WHAT THE TASK REQUIRES – Repeat the material from its beginning through the line containing "coord(450,279)", switching "ask price" to "bid price" and leaving everything else unchanged.
+---+
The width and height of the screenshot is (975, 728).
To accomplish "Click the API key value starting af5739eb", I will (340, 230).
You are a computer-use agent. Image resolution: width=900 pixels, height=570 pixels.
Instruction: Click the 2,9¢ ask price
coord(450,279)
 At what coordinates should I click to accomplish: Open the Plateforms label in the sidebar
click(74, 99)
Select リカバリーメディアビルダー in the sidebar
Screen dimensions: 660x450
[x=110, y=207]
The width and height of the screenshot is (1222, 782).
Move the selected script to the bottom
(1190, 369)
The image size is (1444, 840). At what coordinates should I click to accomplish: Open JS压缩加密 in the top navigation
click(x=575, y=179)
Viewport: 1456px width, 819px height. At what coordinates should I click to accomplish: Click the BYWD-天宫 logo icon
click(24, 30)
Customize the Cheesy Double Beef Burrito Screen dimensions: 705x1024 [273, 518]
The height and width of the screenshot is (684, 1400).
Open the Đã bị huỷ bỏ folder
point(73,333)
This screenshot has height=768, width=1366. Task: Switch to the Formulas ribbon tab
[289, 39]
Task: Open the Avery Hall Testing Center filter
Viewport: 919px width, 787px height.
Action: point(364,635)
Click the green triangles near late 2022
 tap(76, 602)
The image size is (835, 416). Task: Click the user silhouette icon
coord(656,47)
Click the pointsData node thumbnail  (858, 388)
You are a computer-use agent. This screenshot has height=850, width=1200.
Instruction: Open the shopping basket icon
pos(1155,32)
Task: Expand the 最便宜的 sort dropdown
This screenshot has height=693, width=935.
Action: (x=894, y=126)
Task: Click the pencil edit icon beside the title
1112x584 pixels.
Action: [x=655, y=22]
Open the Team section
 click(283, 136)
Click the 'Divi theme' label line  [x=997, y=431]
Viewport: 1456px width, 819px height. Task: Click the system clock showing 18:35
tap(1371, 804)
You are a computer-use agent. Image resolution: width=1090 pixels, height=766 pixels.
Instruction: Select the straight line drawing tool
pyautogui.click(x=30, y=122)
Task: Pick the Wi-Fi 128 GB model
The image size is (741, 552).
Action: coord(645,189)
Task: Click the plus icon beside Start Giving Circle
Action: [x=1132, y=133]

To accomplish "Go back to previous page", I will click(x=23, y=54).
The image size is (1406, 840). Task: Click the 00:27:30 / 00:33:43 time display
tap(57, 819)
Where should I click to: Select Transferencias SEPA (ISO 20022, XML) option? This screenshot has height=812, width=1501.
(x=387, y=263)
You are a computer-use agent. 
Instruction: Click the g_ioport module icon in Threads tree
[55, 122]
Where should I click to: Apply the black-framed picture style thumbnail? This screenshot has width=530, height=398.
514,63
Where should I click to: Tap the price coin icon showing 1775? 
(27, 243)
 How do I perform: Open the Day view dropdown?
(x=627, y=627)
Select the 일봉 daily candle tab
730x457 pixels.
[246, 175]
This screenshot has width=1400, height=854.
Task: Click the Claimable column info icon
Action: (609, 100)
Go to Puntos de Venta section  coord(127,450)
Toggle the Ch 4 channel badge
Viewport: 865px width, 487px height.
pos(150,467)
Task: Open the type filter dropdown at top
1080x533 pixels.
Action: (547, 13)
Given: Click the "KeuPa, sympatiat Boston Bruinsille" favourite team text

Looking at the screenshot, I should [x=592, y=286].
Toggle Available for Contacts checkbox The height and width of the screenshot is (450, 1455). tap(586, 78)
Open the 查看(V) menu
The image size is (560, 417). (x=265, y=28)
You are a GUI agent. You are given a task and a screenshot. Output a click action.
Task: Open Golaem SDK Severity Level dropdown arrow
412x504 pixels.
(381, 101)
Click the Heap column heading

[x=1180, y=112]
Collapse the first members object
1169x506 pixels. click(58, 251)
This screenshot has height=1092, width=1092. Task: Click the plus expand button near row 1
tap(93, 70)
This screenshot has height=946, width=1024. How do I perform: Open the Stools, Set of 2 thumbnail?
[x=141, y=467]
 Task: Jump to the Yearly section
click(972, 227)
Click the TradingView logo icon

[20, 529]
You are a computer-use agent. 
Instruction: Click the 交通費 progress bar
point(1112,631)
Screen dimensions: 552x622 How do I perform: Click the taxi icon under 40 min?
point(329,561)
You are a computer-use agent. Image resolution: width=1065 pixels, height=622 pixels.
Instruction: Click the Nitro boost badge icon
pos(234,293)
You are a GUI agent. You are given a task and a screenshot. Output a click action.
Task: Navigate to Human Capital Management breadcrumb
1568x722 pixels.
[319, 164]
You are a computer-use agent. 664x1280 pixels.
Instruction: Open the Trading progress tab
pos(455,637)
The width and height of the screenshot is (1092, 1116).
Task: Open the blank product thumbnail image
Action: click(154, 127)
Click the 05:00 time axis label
+---+
WRITTEN SOLUTION –
The width and height of the screenshot is (975, 728).
To accomplish "Click the API key value starting af5739eb", I will (340, 230).
You are a computer-use agent. Image resolution: width=900 pixels, height=570 pixels.
Instruction: Click the 2,9¢ bid price
coord(450,279)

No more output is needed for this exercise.